Extrait fourni
######
Le gouvernement s’apprête à « simplifier » le Code du travail. Dans la lignée des lois Macron et Rebsamen avant l’été, de l’Accord national interprofessionnel et du Crédit d’impôt pour la compétitivité et l’emploi auparavant, il s’agit de « libérer » toujours davantage les entreprises. Les protections des salariés sont considérées comme un « coût » pour l’économie, qu’il conviendrait de réduire, et comme un « frein à l’embauche », qu’il faudrait assouplir. Objectif : inverser la courbe du chômage. Mais plus l’exécutif socialiste dérégule, plus le chômage augmente, avec un million de chômeurs supplémentaires depuis l’entrée de François Hollande à l’Élysée. Bilan en trois actes de cette casse sociale.
En 1981, François Mitterrand voulait « changer la vie ». Deux ans plus tard, le gouvernement socialiste dirigé par Pierre Mauroy engageait le « tournant de la rigueur ». Élu sur un programme de rupture avec le libéralisme à tout crin des années Sarkozy, et pour « réorienter l’Europe », François Hollande n’aura pas mis aussi longtemps à plier sous les injonctions du « réalisme » et à renoncer à ses promesses de changement. Exit la grande réforme fiscale, le contrôle de la finance, la renégociation des traités européens. Place, dès novembre 2012, à l’oxymore du « socialisme de l’offre » annonçant – dans un premier temps – les 20 milliards d’euros de réductions d’impôts accordées aux entreprises par le biais du Crédit d’impôt pour la compétitivité et l’emploi (CICE). (...)
######
Données fournies
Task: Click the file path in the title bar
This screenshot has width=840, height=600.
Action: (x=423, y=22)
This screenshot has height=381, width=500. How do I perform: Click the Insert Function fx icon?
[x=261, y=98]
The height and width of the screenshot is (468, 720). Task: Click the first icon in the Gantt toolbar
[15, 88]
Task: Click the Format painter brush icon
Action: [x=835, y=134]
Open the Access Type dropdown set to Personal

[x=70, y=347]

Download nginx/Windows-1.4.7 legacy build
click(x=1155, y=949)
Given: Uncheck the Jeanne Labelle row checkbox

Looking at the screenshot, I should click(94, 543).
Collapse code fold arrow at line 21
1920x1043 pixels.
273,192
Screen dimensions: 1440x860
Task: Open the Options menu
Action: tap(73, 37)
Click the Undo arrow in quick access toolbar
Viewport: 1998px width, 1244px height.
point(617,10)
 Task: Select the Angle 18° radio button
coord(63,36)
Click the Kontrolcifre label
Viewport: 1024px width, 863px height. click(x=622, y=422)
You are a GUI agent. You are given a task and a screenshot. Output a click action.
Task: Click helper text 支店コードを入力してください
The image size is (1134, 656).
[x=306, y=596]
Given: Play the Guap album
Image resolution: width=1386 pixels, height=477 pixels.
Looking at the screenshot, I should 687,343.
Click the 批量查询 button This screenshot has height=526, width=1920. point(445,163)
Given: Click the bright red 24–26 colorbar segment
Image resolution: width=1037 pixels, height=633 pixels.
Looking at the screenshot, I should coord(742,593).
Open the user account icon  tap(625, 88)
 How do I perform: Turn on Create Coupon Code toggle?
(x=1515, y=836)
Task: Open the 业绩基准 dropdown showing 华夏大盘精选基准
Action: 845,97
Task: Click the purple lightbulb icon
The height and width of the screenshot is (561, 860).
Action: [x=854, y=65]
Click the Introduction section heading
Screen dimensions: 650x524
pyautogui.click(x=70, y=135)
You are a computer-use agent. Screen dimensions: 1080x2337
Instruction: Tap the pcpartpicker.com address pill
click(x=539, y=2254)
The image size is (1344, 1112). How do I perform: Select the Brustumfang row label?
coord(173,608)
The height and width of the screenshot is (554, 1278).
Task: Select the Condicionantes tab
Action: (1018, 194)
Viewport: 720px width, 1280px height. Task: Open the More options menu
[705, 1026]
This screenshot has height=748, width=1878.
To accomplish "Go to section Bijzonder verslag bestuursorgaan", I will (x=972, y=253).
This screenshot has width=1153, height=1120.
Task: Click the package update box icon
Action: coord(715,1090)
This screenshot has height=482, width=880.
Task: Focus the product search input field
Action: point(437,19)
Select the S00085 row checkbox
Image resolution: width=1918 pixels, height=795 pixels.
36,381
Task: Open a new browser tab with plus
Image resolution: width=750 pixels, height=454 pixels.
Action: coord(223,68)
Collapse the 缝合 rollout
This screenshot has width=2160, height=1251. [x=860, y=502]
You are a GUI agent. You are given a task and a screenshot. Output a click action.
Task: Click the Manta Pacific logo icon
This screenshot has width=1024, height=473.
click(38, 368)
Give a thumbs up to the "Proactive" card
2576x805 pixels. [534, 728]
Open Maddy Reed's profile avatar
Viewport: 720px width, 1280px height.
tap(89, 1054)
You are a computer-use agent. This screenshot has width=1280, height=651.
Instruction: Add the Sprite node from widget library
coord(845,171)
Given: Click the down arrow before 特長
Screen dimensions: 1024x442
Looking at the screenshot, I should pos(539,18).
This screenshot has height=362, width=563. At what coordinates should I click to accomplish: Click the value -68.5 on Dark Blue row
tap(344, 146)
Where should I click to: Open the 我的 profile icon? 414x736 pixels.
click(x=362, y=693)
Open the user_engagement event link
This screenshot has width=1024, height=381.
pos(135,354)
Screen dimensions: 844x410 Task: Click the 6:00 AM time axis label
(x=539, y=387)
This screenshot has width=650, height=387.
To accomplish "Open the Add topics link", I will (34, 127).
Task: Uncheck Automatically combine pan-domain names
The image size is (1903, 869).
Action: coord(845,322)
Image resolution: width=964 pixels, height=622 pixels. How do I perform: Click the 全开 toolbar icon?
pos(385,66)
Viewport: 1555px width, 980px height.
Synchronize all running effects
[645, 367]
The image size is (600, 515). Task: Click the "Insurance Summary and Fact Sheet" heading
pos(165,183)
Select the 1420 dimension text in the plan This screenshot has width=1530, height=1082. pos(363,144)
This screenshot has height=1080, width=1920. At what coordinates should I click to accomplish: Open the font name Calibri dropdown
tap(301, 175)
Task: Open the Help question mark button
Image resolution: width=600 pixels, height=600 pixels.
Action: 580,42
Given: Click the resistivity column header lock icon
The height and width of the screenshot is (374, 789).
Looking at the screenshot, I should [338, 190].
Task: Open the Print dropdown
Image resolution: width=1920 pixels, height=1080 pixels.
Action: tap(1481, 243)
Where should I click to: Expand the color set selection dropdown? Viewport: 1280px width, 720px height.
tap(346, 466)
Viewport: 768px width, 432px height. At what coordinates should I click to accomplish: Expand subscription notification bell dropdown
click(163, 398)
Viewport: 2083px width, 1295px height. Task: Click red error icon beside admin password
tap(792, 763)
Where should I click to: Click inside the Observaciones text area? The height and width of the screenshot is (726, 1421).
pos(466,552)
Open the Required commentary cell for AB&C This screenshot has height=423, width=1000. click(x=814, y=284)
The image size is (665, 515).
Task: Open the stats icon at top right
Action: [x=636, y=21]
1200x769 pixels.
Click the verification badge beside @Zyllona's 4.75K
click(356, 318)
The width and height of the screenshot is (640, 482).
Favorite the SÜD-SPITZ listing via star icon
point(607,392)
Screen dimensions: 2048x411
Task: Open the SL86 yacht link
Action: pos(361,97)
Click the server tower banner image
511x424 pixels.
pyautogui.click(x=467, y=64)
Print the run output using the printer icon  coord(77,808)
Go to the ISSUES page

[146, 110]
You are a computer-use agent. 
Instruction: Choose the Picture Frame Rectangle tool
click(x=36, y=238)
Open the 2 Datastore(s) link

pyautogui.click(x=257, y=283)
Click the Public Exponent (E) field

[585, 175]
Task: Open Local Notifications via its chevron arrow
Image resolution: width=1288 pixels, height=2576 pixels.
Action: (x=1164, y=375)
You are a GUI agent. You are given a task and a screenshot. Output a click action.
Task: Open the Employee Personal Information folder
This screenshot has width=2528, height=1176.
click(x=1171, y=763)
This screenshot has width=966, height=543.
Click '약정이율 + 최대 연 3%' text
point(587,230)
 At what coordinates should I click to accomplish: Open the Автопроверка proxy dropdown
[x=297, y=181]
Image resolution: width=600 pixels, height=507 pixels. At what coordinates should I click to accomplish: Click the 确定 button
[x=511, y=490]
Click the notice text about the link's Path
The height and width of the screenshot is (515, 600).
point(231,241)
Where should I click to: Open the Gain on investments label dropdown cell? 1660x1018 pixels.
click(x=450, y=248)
######
À faire
1. Transcrivez le passage de l'extrait sur le Code du travail qui commence par "En 1981, François" et se poursuit jusqu'à "l’emploi (CICE). (...)".
2. Selon l'extrait sur le Code du travail, combien de chômeurs supplémentaires compte-t-on depuis l'entrée de François Hollande à l'Élysée ?

Réponses par tâche
1.
En 1981, François Mitterrand voulait « changer la vie ». Deux ans plus tard, le gouvernement socialiste dirigé par Pierre Mauroy engageait le « tournant de la rigueur ». Élu sur un programme de rupture avec le libéralisme à tout crin des années Sarkozy, et pour « réorienter l’Europe », François Hollande n’aura pas mis aussi longtemps à plier sous les injonctions du « réalisme » et à renoncer à ses promesses de changement. Exit la grande réforme fiscale, le contrôle de la finance, la renégociation des traités européens. Place, dès novembre 2012, à l’oxymore du « socialisme de l’offre » annonçant – dans un premier temps – les 20 milliards d’euros de réductions d’impôts accordées aux entreprises par le biais du Crédit d’impôt pour la compétitivité et l’emploi (CICE). (...)

2. Un million de chômeurs supplémentaires.